Neto de escravos, bissexual, odiado pelos conservadores e incompreendido pelos intelectuais de esquerda, McKay foi um imigrante impulsivo, um viajante em imparável nomadismo. Esta inquietude fez com que o escritor se aproximasse de diversas personalidades internacionais de sua época, como o ator e diretor britânico Charlie Chaplin, a poetisa americana Edna St-Vincent Millay, o poeta russo Vladimir Maiakovski, o revolucionário russo Leon Trótski, o escritor irlandês George Bernard Shaw, entre tantos outros que cruzaram seu caminho.
No lançamento do livro, a Vila Cultural Grafatório irá receber o rapper londrinense Welliton Baptista, que declamará alguns dos poemas de McKay acompanhados de batidas produzidas por Thales Malassise, do grupo londrinense de rap UZI. O evento contará ainda com uma pequena exposição sobre o processo de criação gráfica de Porque Eu Odeio.
O livro será vendido a R$50,00 (em dinheiro ou cartão), e o Bar About estará aberto servindo comes e bebes.
Três poemas de Claude McKay retirados de Porque Eu Odeio (trad. Felipe Melhado e Gabriel Daher):
A Cidade Branca
Eu não vou brincar com isto e nem me curvar.
No fundo das câmaras secretas do meu coração
Idolatro meu ódio perpétuo, e sem hesitar
Suporto-o nobremente vivendo meu quinhão.
Eu seria um esqueleto, uma concha ao léu,
Se essa Paixão negra que me dá sentimentos brutais,
E no inferno do mundo dos brancos faz o meu céu,
Não me nutrisse para sempre com seus fluidos vitais.
Através de uma névoa vejo a cidade em seu clamor –
Os trens estridentes que aceleram a irritada massa,
Os postes e campanários e torres beijados pelo vapor,
O forte pelo qual os grandes navios passam,
As marés, os cais, os covis e antros em que vagueio,
São doces como amores devassos porque eu odeio.
*
Se Devemos Morrer
Se devemos morrer, que não seja como porcos
Caçados e encurralados em um lugar inglório,
Enquanto latem os cães famintos e raivosos,
Debochando de nosso povo entre risos mórbidos.
Se devemos morrer, ó vamos morrer como nobres,
Para que nosso precioso sangue não seja derramado
Em vão; assim apesar de nossas mortes
Até os nossos monstros terão nos honrado!

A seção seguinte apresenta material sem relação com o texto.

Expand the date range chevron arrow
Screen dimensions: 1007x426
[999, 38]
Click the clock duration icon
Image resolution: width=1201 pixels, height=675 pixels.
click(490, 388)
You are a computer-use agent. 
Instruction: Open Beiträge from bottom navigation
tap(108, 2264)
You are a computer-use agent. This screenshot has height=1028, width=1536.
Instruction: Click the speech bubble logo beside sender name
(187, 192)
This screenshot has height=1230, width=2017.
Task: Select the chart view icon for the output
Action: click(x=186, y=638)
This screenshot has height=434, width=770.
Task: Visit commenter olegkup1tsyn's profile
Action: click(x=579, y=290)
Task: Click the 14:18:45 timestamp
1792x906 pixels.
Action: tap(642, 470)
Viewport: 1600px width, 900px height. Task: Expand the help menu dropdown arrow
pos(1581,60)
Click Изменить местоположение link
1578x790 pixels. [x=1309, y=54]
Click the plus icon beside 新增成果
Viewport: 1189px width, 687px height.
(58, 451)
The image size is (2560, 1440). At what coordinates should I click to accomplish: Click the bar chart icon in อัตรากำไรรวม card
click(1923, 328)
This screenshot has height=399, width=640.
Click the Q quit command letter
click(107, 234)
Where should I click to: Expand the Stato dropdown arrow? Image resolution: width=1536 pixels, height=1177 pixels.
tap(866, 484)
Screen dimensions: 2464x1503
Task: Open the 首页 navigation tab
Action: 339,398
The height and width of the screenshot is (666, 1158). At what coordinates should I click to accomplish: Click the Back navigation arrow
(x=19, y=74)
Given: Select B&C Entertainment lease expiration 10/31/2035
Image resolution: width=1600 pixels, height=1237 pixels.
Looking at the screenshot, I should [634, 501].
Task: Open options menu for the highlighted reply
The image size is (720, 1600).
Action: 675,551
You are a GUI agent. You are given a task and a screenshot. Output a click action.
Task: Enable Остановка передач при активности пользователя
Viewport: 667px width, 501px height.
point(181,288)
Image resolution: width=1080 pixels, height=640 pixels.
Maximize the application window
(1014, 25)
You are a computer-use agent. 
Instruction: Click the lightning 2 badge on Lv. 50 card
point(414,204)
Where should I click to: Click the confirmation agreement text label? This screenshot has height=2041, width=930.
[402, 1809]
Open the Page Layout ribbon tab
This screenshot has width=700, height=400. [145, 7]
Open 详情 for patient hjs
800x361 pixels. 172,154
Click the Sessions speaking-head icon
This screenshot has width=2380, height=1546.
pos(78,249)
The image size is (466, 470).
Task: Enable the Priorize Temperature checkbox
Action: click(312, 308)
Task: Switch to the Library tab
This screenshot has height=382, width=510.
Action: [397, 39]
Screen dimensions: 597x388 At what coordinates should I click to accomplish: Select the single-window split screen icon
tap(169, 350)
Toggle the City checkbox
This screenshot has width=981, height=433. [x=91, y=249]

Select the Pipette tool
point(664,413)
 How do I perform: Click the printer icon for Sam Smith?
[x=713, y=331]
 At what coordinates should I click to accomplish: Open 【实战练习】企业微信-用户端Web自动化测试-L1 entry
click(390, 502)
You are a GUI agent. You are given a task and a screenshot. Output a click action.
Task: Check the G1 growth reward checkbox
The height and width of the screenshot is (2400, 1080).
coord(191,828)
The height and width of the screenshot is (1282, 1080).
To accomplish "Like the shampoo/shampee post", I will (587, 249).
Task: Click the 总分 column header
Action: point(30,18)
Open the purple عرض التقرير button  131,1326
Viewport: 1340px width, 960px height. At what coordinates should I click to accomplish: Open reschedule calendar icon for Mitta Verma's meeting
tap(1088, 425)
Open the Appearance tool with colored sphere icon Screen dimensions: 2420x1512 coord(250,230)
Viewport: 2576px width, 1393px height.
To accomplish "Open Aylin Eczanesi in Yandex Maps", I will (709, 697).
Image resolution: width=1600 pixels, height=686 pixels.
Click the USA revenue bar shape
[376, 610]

Ó camaradas! devemos enfrentar o inimigo geral!
Apesar de em menor número, estaremos alertas,
E para seus milhares de golpes, um golpe mortal!
O que existe para nós além da cova aberta?
Como homens enfrentaremos o assassino, covarde bando,
Oprimidos contra o muro, morrendo, mas sempre revidando!
*
Como Uma Forte Árvore
Como uma forte árvore que em terra virgem
Se enraíza pela argila pela pedra e pela lama
E com orgulho prospera pela chuva ou estiagem
Quando tempestades os sopros secos espantam;
Como uma forte árvore que desce às profundezas,
Para a água negra, para o fluido fundo
Onde os vermes cegos e anelados rastejam,
E coisas estranhas do baixo mundo abundam:
Eu viveria assim em nobre crescimento,
Tocando a superfície e a profundeza de tudo,
Com instintos sensíveis aos dois elementos,
Provando as doçuras e as dores do mundo,
Sentindo o sutil feitiço das transformações,
Como uma forte árvore contra mil trovões.